The Snow Job – Friday Fictioneers.

The instant Inge saw the ad, she leaped at the chance to work on the Australian ski fields. Skiing was in her blood. Yet, although her parents had met at the Nagano Olympics and ran the ski school in Grosser Arber, Inge hadn’t claimed it as her own. Rather, it took crossing that vast expanse of desert they called “the Nullarboring”, to get a sense of who she was and claim skiing as her own.

However, as the bus headed into Perisher, something was wrong. Where were the mountains? What about the snow?

All she wanted was a white Christmas.


This has been another contribution for Friday Fictioneers hosted by Rochelle Wishoff Fields The photo prompt for this week was kindly provided by © Dale Rogerson.

I have crossed the Nullarbor by car, train and plane and personally, I find something inspirational in that vast expanse of seeming nothingness. It reminds me of Jesus going out into the wilderness for 40 days and 40 nights. There’s so much space, that your thoughts can just keep going and going and going without being pinned in by concrete and steel.

The Nullarbor Plain (/ˈnʌlərbɔːr/ NUL-ər-bor; Latin: nullus, “no”, and arbor, “tree”[1]) is part of the area of flat, almost treeless, arid or semi-arid country of southern Australia, located on the Great Australian Bight coast with the Great Victoria Desert to its north. It is the world’s largest single exposure of limestone bedrock, and occupies an area of about 200,000 square kilometres (77,000 sq mi).[2] At its widest point, it stretches about 1,100 kilometres (684 mi) from east to west across the border between South Australia and Western Australia -Wikipaedia.

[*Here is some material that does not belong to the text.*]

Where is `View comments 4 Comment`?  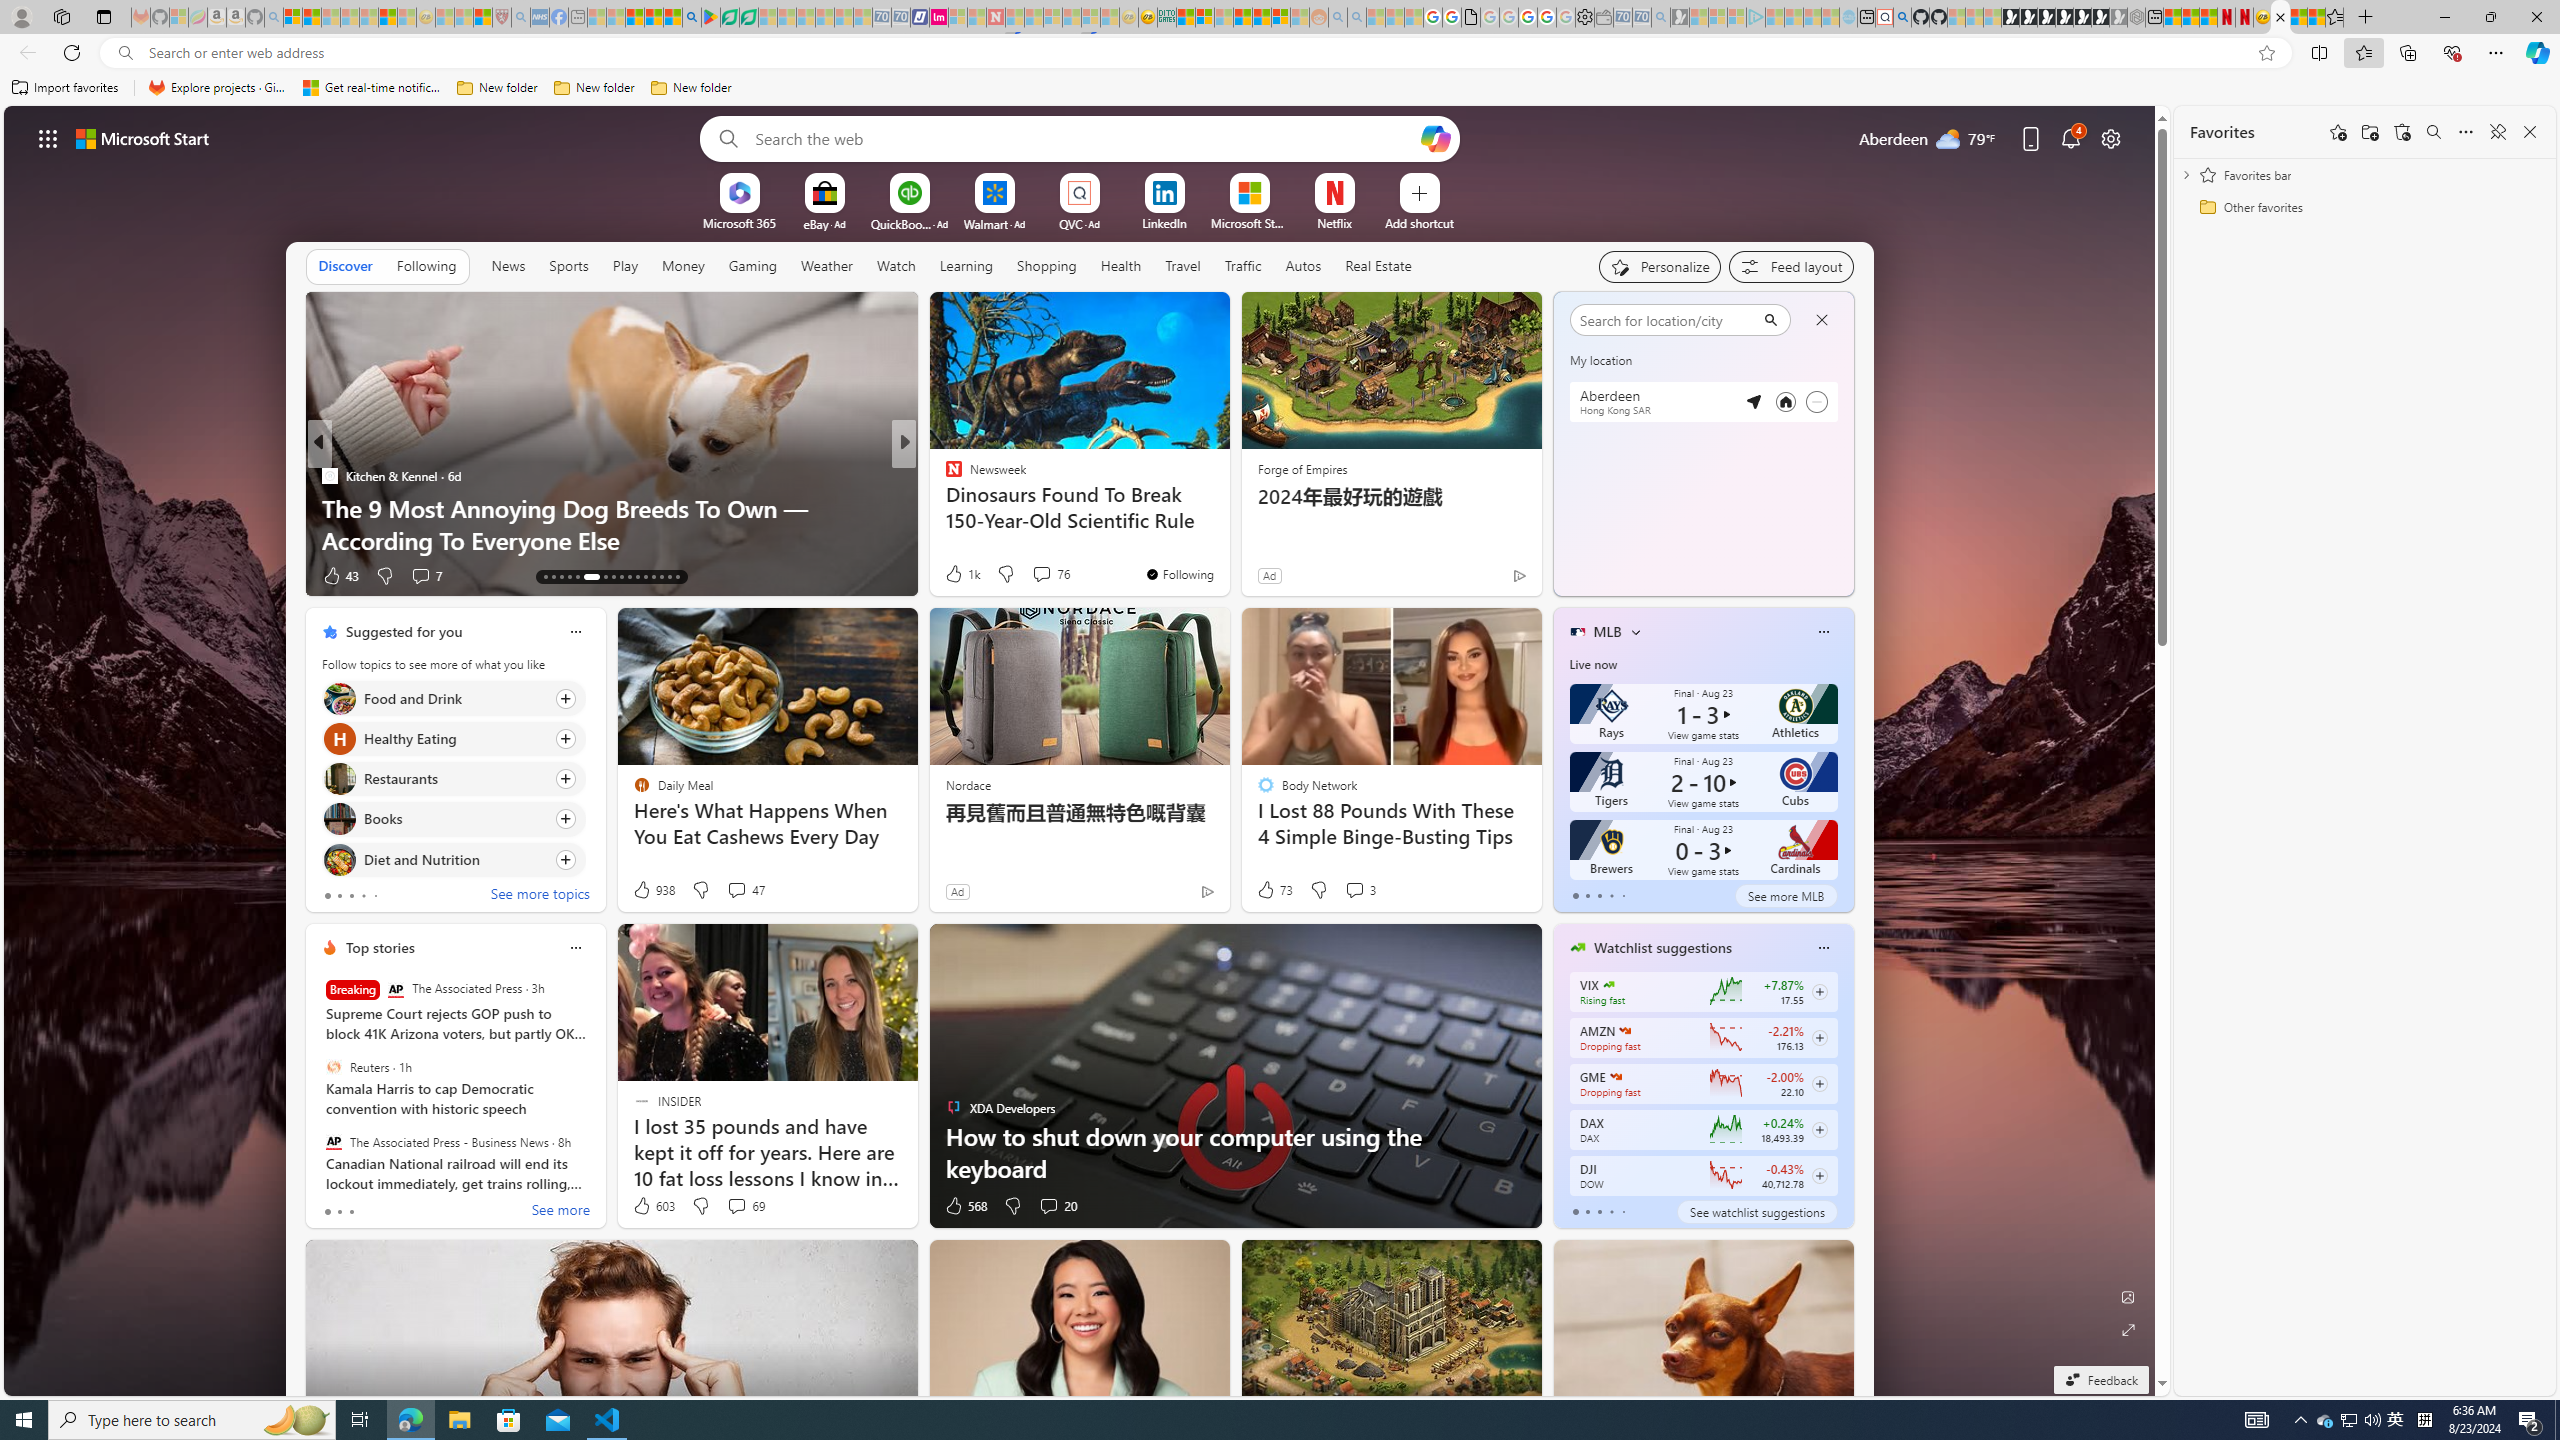
View comments 4 Comment is located at coordinates (1036, 575).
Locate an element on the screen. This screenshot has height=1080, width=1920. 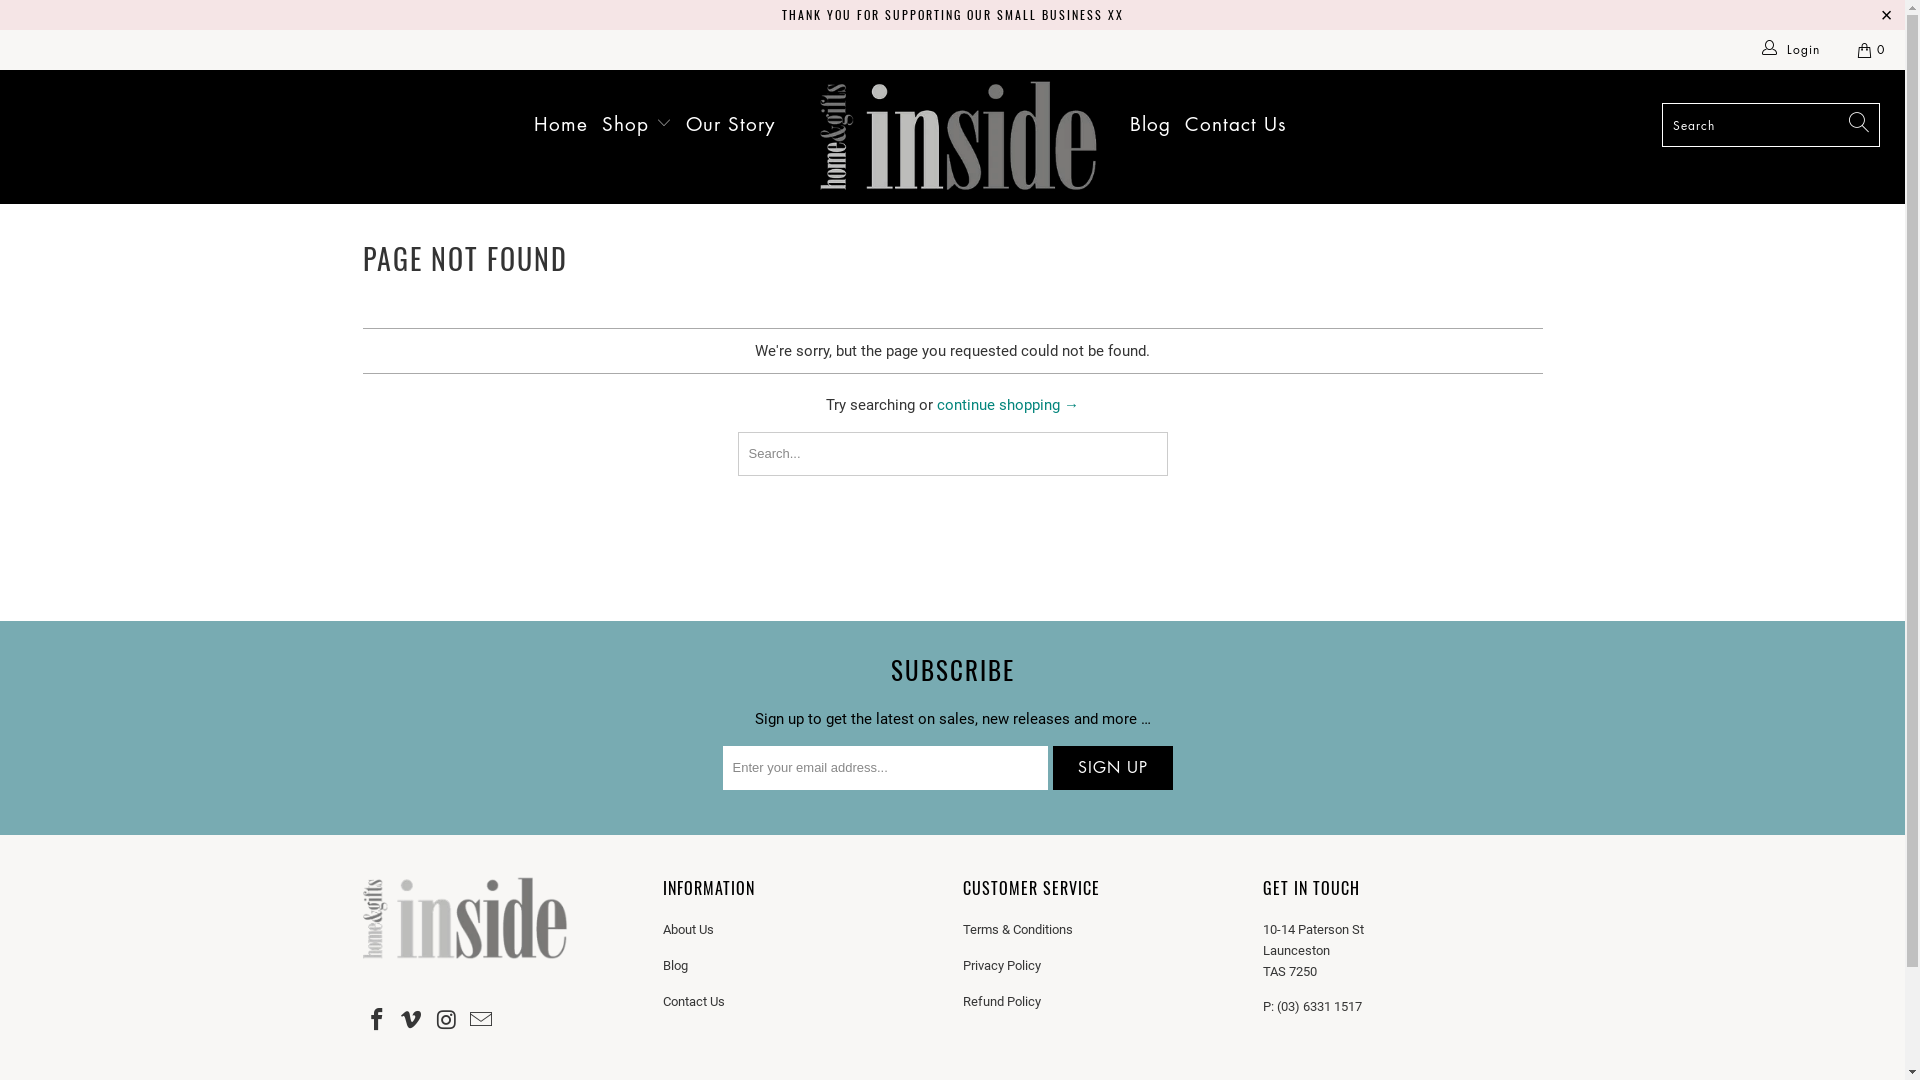
Contact Us is located at coordinates (693, 1002).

BTW thought you might appreciate reading my Valentine’s Day post about the snow bear’s search for love Snowy…A Valentine’s Day Hopeful.

xx Rowena



17 thoughts on “The Snow Job – Friday Fictioneers.

  1. Rowena Post author

    It probably had an influence. I’ve never experienced a suburban snow scene like this in person and I don’t even see it much on TV so it was quite unfamiliar to me. However, I noticed the snow covering everything up like a blanket and that’s what made me think of a snow job, as in terms of a cover-up. I had thought of an abduction type situation, but then the story gained its own momentum. I grew up in a Christian family and yet there is a need for each of us to find our own way and take that on as our own – or not. My daughter’s friend’s mum’s an olympian and the daughter is following right in her footsteps in the same sport, but it doesn’t always happen that way. I come from a family of professional musicians and yet I didn’t like listening to music most of my life and only 5 years ago, I took up the violin as an adult and adopted that as my own. My mother and grandmother are pianists.
    I think it’s interesting to see how people become themselves and the paths that take them there.
    Best wishes,

  2. Rowena Post author

    Drop bears are a serious and deadly menace in Perisher as are Kangaroos crossing the roads. They lick the salt off the roads and get run over. So tragic.

  3. Rowena Post author

    The skiing is in the Australian Alps down around Perisher and Thredbo in NSW and Mt Hotham and Mt Selwyn. The snow is real but also enhanced using snow machines. We’ve been skiing at Perisher a few times and love it. I love the look of snow and ice on the Australian gumtrees. It’s such a novelty.
    I think we need to get out of the cities and experience those vast spaces. It’s easy to dismiss the Nullarbour as boring, but you just need to look harder and adjust your radar.The first time I went across, it was as a uni student sitting up the whole way on the Indian Pacific Railway and I was photographing the shadows of the railway powerlines on the red earth and salt bush. I must admit I was bored. However, it was better driving across and we could see the amazing limestone cliffs of the Great Australian Bight and eagles perched on top of kangaroo carcasses. They were quite territorial and thought nothing of defending their dinner from an approaching road train.
    I hope to drive over there again. This time with my husband and the kids. It’s the road trip of a life time.

  4. pennygadd51

    Yes, we all need to find our own path. It can be very difficult moving out of the shadow of famous – or even just moderately-well-known parents – to discover where you belong.

  5. Rowena Post author

    Yes, Penny. Pushy parents don’t help either. There’s a fine line.
    Have you ever seen the movie “Dead Poet’s Society”? That addressed that whole issue of rigid parental expectations very well.

  6. Dale

    It must be horrible being in one’s parents’ shadows (especially when it’s BOTH!) I know it was bad enough for my sister to follow me in school re sports. I loved and participated in pretty much everything; her – not a one 😉

  7. Rowena Post author

    That’s right. The other catch in the story, is that it’s Summer here for Christmas. It was full of subtle stumbling blocks and being mean, I thought I’d leave them there rather than spelling it out at the end. I find people from the Northern hemisphere really struggle get their head around a hot, Summer Christmas. Our family Christmas Day ends up in my aunt’s pool.